WHAT YOU ARE ASKED TO DO -
Return, in their exact form, the lines that lie between the start of the data below and the line containing "Given: Click the", with both ends included.

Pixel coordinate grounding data
____________

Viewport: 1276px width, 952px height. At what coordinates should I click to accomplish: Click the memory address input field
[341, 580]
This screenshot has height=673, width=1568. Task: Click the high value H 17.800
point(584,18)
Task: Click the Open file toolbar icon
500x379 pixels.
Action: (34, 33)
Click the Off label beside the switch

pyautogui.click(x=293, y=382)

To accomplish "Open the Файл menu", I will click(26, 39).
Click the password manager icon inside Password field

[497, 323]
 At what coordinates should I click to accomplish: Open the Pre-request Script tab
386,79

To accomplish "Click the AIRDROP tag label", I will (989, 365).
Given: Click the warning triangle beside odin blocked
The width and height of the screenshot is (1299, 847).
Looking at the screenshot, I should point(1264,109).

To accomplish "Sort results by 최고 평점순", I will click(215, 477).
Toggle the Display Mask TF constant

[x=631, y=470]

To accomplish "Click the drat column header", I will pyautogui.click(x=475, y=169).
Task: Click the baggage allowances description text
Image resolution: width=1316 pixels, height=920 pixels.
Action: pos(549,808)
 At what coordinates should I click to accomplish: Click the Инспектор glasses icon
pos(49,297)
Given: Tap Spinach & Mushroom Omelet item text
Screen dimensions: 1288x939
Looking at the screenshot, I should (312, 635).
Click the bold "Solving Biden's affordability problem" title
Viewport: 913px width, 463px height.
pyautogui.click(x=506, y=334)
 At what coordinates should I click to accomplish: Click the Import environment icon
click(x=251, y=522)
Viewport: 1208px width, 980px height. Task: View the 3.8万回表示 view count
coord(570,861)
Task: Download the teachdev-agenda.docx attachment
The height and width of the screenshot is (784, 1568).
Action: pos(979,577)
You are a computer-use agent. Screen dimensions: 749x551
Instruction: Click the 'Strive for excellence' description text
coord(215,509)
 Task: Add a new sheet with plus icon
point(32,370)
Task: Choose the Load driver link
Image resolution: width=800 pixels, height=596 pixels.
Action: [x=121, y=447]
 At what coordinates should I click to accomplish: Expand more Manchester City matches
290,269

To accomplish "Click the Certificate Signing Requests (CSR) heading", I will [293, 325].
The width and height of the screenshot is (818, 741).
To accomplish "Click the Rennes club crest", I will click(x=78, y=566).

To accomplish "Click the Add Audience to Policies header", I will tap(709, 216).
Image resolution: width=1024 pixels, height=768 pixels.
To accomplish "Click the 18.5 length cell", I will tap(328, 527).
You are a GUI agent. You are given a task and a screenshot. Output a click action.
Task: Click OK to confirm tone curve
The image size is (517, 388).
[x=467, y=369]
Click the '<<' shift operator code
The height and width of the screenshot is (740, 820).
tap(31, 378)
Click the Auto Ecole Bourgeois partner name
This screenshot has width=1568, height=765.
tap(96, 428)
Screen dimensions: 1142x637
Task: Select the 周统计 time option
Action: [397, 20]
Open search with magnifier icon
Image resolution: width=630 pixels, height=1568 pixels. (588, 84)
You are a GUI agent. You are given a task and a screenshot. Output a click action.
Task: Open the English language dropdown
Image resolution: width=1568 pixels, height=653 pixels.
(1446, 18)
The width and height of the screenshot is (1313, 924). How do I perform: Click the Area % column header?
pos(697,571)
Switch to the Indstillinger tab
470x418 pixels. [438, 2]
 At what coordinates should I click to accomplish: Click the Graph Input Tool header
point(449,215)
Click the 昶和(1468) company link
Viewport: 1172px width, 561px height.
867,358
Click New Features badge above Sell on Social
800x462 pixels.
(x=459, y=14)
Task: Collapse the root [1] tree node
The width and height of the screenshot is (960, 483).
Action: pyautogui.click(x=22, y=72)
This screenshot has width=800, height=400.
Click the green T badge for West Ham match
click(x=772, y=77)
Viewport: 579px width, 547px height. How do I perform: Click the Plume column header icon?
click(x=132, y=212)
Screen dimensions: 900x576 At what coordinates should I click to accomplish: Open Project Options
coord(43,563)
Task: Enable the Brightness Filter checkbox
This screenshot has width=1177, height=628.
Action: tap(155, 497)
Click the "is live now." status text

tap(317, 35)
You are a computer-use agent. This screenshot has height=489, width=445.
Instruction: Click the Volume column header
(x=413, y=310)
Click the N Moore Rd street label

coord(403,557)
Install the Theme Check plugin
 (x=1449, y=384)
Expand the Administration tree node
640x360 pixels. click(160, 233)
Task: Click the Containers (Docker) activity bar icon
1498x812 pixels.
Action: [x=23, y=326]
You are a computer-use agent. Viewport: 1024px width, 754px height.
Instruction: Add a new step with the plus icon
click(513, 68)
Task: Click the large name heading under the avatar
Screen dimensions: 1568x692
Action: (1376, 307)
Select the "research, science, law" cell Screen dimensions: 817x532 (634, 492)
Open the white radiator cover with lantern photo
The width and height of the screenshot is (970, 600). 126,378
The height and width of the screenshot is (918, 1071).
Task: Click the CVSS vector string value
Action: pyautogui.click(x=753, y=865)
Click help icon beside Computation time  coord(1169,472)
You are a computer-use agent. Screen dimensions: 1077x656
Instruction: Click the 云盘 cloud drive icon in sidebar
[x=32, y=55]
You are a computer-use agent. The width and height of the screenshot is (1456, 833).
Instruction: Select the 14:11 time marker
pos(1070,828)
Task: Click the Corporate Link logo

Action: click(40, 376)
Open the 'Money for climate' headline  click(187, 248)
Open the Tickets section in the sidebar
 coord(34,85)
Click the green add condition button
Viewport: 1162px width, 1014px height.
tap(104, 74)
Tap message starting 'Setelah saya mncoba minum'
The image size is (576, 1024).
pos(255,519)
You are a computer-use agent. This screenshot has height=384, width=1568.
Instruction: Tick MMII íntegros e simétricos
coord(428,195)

____________

SOLUTION TO THIS EXERCISE -
Viewport: 1276px width, 952px height. At what coordinates should I click to accomplish: Click the memory address input field
[341, 580]
This screenshot has height=673, width=1568. Task: Click the high value H 17.800
point(584,18)
Task: Click the Open file toolbar icon
500x379 pixels.
Action: (34, 33)
Click the Off label beside the switch

pyautogui.click(x=293, y=382)

To accomplish "Open the Файл menu", I will click(26, 39).
Click the password manager icon inside Password field

[497, 323]
 At what coordinates should I click to accomplish: Open the Pre-request Script tab
386,79

To accomplish "Click the AIRDROP tag label", I will (989, 365).
Given: Click the warning triangle beside odin blocked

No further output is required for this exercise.